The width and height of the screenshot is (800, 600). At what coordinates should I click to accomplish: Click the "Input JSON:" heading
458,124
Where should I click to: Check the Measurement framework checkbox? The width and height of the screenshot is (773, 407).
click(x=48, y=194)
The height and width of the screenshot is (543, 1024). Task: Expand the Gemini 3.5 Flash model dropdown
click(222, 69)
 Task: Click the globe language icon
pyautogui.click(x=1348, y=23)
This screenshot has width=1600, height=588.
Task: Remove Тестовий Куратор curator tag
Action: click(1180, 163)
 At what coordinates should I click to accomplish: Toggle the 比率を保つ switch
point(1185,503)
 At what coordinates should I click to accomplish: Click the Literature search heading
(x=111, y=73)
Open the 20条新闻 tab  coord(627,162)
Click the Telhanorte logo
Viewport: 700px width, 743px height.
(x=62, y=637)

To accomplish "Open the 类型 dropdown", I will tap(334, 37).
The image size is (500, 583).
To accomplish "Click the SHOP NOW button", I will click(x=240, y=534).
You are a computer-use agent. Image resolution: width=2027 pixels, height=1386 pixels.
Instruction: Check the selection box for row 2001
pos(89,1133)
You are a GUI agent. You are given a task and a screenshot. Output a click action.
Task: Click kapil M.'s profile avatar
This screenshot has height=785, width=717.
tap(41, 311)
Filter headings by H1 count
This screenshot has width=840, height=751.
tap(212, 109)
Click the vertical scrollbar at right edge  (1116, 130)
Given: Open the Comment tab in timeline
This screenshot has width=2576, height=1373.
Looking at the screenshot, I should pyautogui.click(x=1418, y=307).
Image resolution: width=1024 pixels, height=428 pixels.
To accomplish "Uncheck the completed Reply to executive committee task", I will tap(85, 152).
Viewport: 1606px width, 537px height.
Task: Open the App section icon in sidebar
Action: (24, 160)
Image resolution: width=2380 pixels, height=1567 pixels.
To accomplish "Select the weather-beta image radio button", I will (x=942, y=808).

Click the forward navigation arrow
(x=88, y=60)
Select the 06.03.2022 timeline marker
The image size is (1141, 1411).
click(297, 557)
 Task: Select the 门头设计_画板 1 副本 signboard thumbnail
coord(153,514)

== == ==

Copy out word for word everything from the line containing "Click the vertical" down to the end of the items above.

**Written response**
Click the vertical scrollbar at right edge  (1116, 130)
Given: Open the Comment tab in timeline
This screenshot has width=2576, height=1373.
Looking at the screenshot, I should pyautogui.click(x=1418, y=307).
Image resolution: width=1024 pixels, height=428 pixels.
To accomplish "Uncheck the completed Reply to executive committee task", I will tap(85, 152).
Viewport: 1606px width, 537px height.
Task: Open the App section icon in sidebar
Action: (24, 160)
Image resolution: width=2380 pixels, height=1567 pixels.
To accomplish "Select the weather-beta image radio button", I will (x=942, y=808).

Click the forward navigation arrow
(x=88, y=60)
Select the 06.03.2022 timeline marker
The image size is (1141, 1411).
click(297, 557)
 Task: Select the 门头设计_画板 1 副本 signboard thumbnail
coord(153,514)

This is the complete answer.